Um aspecto relevante é que Trump considerou toda a UE como um bloco em seus cálculos. Individualmente, Alemanha e Itália teriam tarifas muito mais altas, e Espanha e França, menores que os 20% anunciados. Mas "é claro que é melhor" que a UE negocie como um bloco único, observa o especialista da Elcano.
O ministro da Economia, Comércio e Empresa, Carlos Cuerpo, lamentou nesta quinta-feira que sua equipe esteja "tentando arquitetar uma maneira de calcular esses números", mas não encontrou nenhuma. Como exemplo dessa arbitrariedade, ele citou "o caso do país que acabou com a tarifa mais alta, 50%, que é Lesoto. É um país africano em desenvolvimento. Um país muito vulnerável localizado dentro da África do Sul, que não importa nada dos Estados Unidos porque é um país pobre e, portanto, tem um déficit comercial alto com os Estados Unidos em termos relativos e porque não importa nada", comentou o Ministro da Economia.
De acordo com a fórmula de "tarifa recíproca" dos Estados Unidos, este país merece uma tarifa de 100%, que "eles então dividem por dois, 50/50, porque dizem que estão sendo lenientes".
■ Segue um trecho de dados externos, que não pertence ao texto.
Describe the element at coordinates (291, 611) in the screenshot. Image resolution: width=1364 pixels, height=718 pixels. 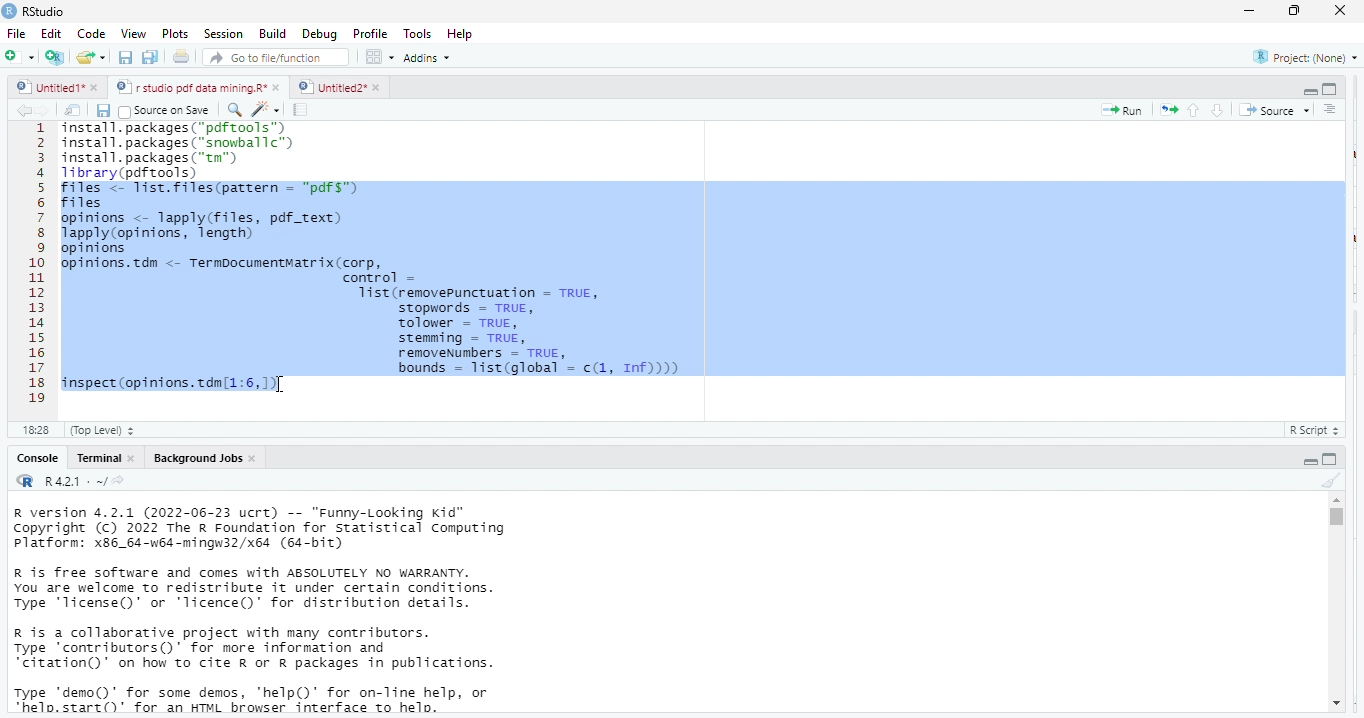
I see `R version 4.2.1 (2022-06-23 ucrt) -- "Funny-Looking Kid™
Copyright (C) 2022 The R Foundation for Statistical Computing
Platform: x86_64-w64-mingw32/x64 (64-bit)

R is free software and comes with ABSOLUTELY NO WARRANTY.
You are welcome to redistribute it under certain conditions.
Type 'Ticense()' or 'licence()’ for distribution details.

R is a collaborative project with many contributors.

Type ‘contributors()’ for more information and

“citation()’ on how to cite R or R packages in publications.
Type "demo()’ for some demos, 'help()' for on-line help, or
"helo.start()" for an HTML browser interface to helo.` at that location.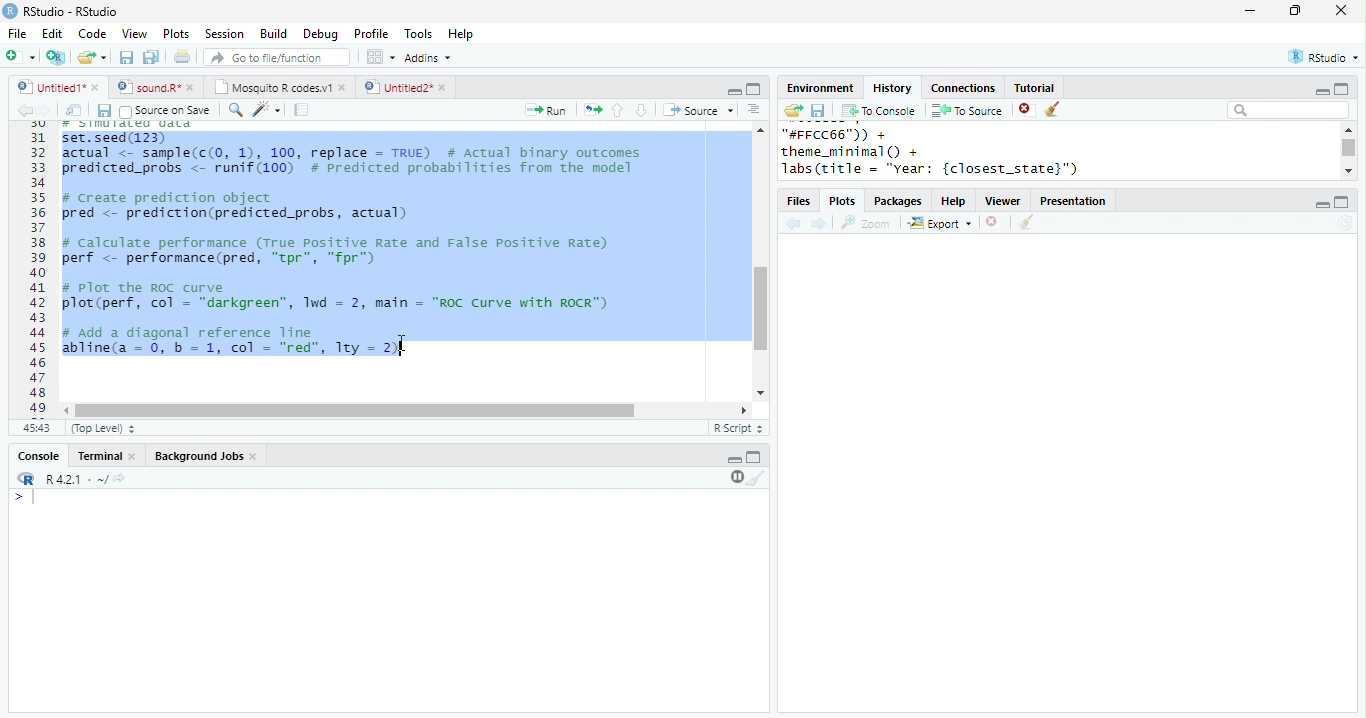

“É assim que se calcula”, insistiu Carlos Cuerpo. "Além disso, as exportações deste país para os Estados Unidos não podem ser realocadas porque são principalmente materiais preciosos, especificamente diamantes. Este é o elemento da arbitrariedade. E é apenas um exemplo. Outro seria a tarifa de 10% que eles estabeleceram como base para o mundo inteiro. É difícil de explicar e entender, e, portanto, justificar", ele acrescentou. E ele citou seu colega alemão, que disse que "para os americanos, não é o dia da libertação, mas o dia da inflação". Carlos Cuerpo enfatizou que acredita que “essa declaração é bem fundamentada”.
“Todos os dias, 4,4 bilhões de euros em comércio de bens e serviços se movem entre os dois lados do Atlântico. É isso que devemos proteger. Há muito a perder se não negociarmos. Se não chegarmos a um acordo, o risco é muito alto. Dito isso, é claro, não seremos ingênuos. Temos as ferramentas necessárias para responder, e o faremos se necessário”, enfatizou Cuerpo.